Coder Social home page Coder Social logo

jadhavvikas / azdo-databricks Goto Github PK

View Code? Open in Web Editor NEW

This project forked from alexandruanghel/azdo-databricks

0.0 1.0 0.0 1.42 MB

End-to-end Azure Databricks Workspace automation with Azure Pipelines

Shell 40.27% HCL 53.91% Python 5.17% PowerShell 0.65%

azdo-databricks's Introduction

azdo-databricks


This repository contains examples of Azure DevOps (azdo) Pipelines that demonstrate how an end-to-end Azure Databricks workspace automation could be done.

The Azure Pipelines can use either Terraform or scripts (with Azure CLI and ARM templates).

The main goal is to have a Databricks Delta pipeline orchestrated with Azure Data Factory while starting with an empty Azure account (with only an empty Subscription and DevOps Organization).

  • all of this by simply running ./run_all.sh:

architecture-pipeline

Quick start

  1. Create the Subscription and DevOps Organization. If using the free tier, request a free Azure DevOps Parallelism grant by filling out the following form: https://aka.ms/azpipelines-parallelism-request

  2. Fork this GitHub repository as Azure DevOps would need access to it and changing the Azure Pipelines variables would require committing and pushing changes.

  3. Customize the variables:

    • admin setup variables: edit the admin/vars.sh file (especially SUFFIX and AZURE_DEVOPS_GITHUB_REPO_URL)
    • Azure Pipelines variables: edit the pipelines/vars.yml file, commit and push changes
  4. Use the run_all.sh script:

export USE_TERRAFORM="yes"
export AZDO_ORG_SERVICE_URL="https://dev.azure.com/myorg/"    # or set it in vars.sh
export AZDO_PERSONAL_ACCESS_TOKEN="xvwepmf76..."              # not required if USE_TERRAFORM="no"
export AZDO_GITHUB_SERVICE_CONNECTION_PAT="ghp_9xSDnG..."     # GitHub PAT

./run_all.sh

Main steps

Security was a central part in designing the main steps of this example and reflected in the minimum user privileges required for each step:

  • step 1: administrator user (Owner of Subscription and Global administrator of the AD)
  • step 2: infra service principal that is Owner of the project Resources Group
  • step 3: data service principal that can deploy and run a Data Factory pipeline

Step 1: Azure core infrastructure (admin setup)

architecture-admin

Builds the Azure core infrastructure (using a privileged user / Administrator):

  • this is the foundation for the next step: Resource Groups, Azure DevOps Project and Pipelines, Service Principals, Project group and role assignments.
  • the user creating these resources needs to be Owner of Subscription and Global administrator of the Active Directory tenant.
  • it can be seen as deploying an empty shell for a project or business unit including the Service Principal (the Infra SP) assigned to that project that would have control over the project resources.

To run this step use one of the s4cripts depending on the tool preference:

  • Terraform: ./admin/setup-with-terraform.sh (code)
  • Scripts with Azure CLI: ./admin/setup-with-azure-cli.sh (code)

Before using either, check and personalize the variables under the admin/vars.sh file.

#### EXCERPTED RECORDS
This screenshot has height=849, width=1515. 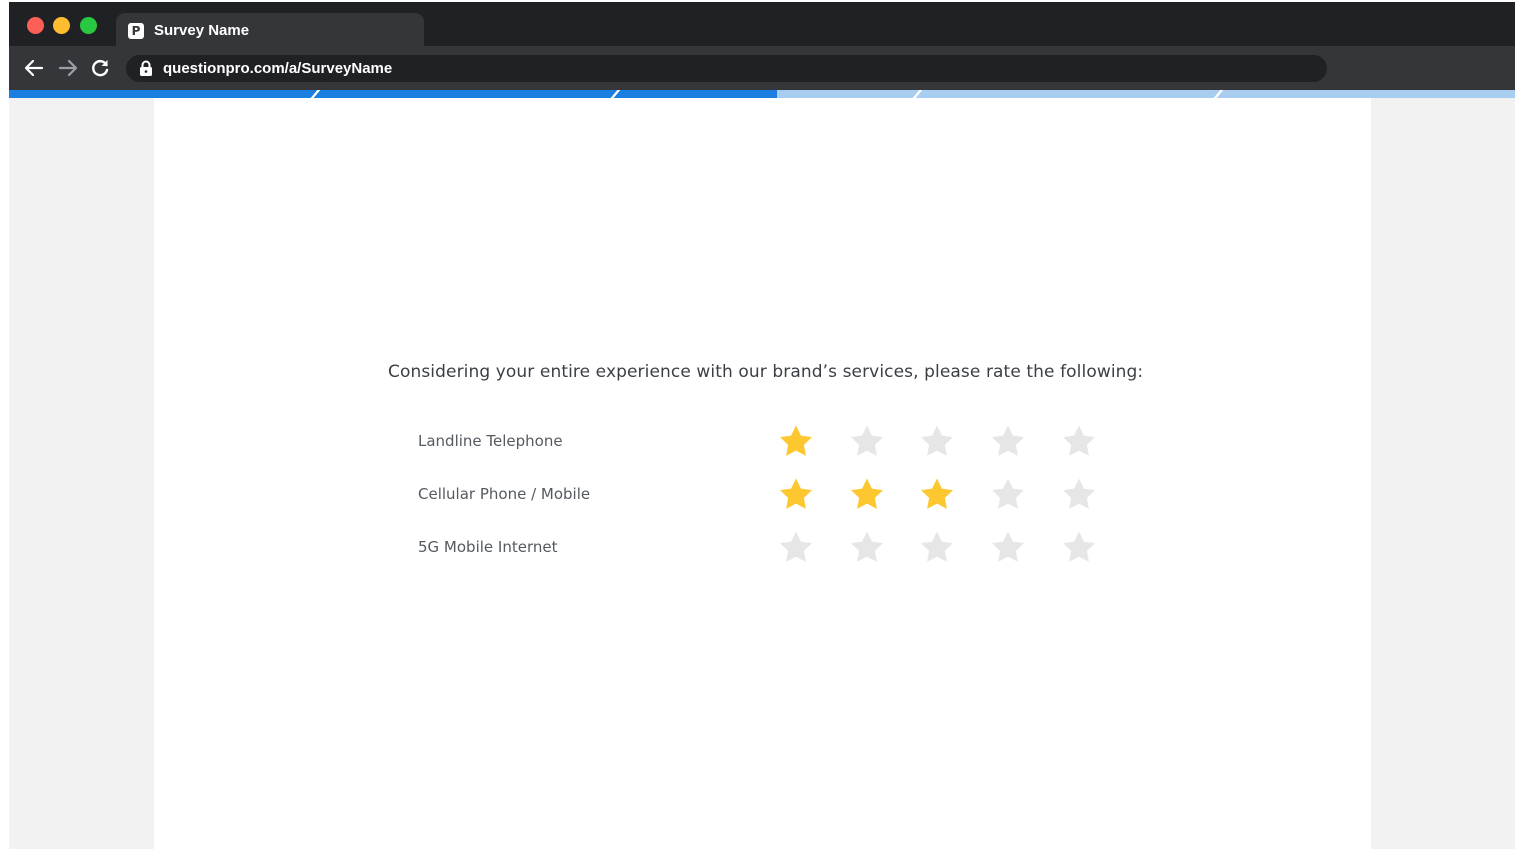 I want to click on questionpro-icon: P, so click(x=136, y=31).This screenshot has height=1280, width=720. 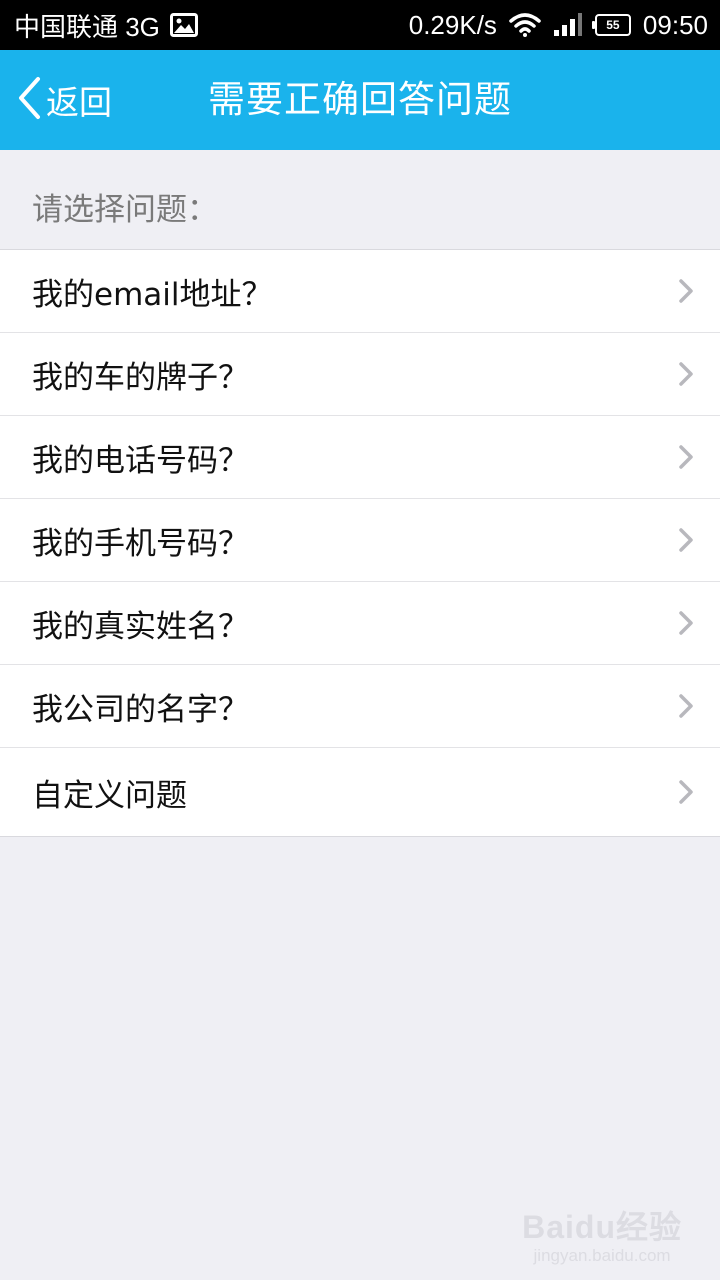 What do you see at coordinates (568, 25) in the screenshot?
I see `signal-icon` at bounding box center [568, 25].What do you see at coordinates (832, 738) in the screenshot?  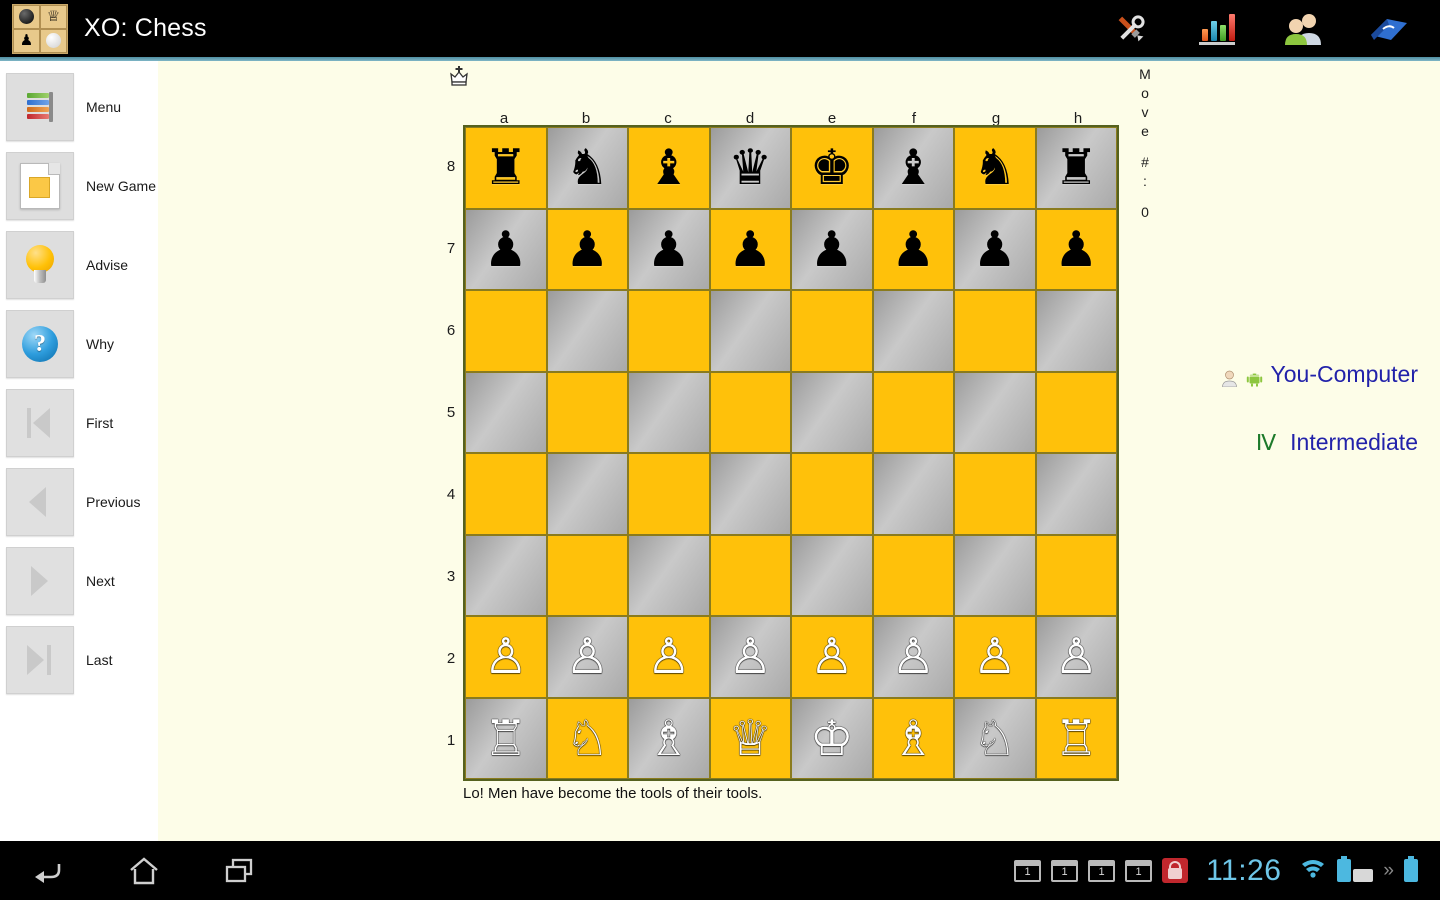 I see `board-square-e1: ♔` at bounding box center [832, 738].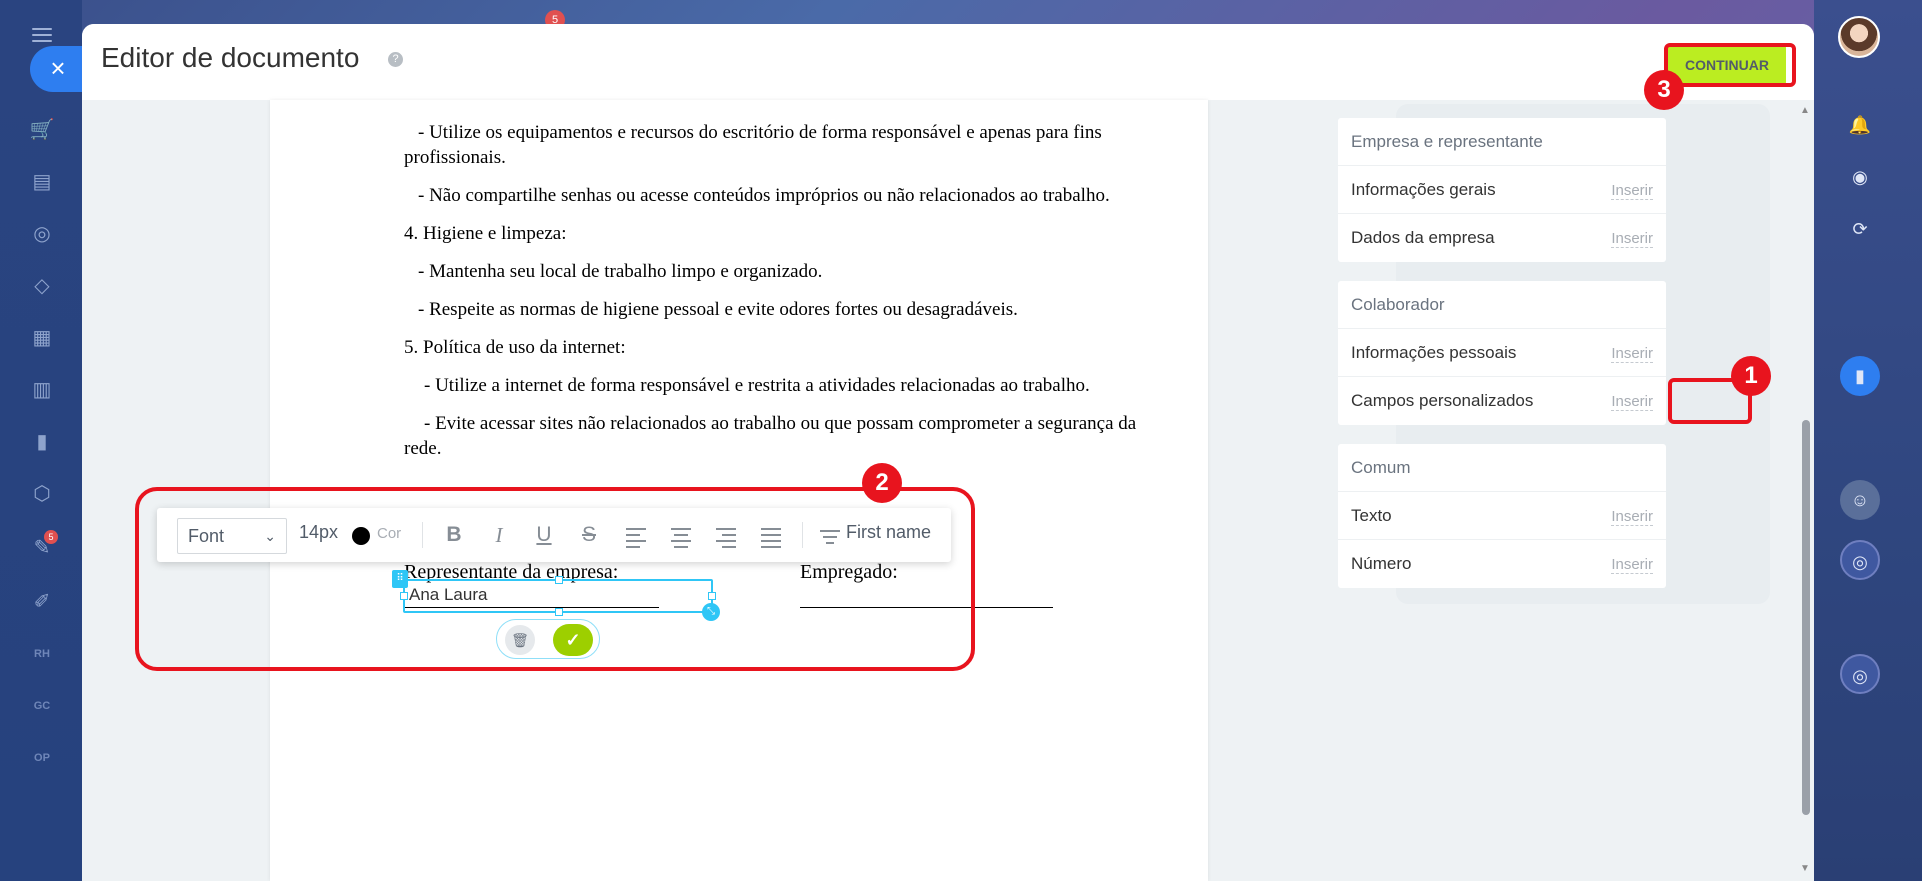  I want to click on close-button: ×, so click(56, 69).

#### WHAT IS REQUIRED
Reproduce everything in the Azure Databricks automation text from "Builds the Azure" down to "the admin/vars.sh file.", word for word.

#### RESULT FOR THIS EXERCISE
Builds the Azure core infrastructure (using a privileged user / Administrator):

  • this is the foundation for the next step: Resource Groups, Azure DevOps Project and Pipelines, Service Principals, Project group and role assignments.
  • the user creating these resources needs to be Owner of Subscription and Global administrator of the Active Directory tenant.
  • it can be seen as deploying an empty shell for a project or business unit including the Service Principal (the Infra SP) assigned to that project that would have control over the project resources.

To run this step use one of the s4cripts depending on the tool preference:

  • Terraform: ./admin/setup-with-terraform.sh (code)
  • Scripts with Azure CLI: ./admin/setup-with-azure-cli.sh (code)

Before using either, check and personalize the variables under the admin/vars.sh file.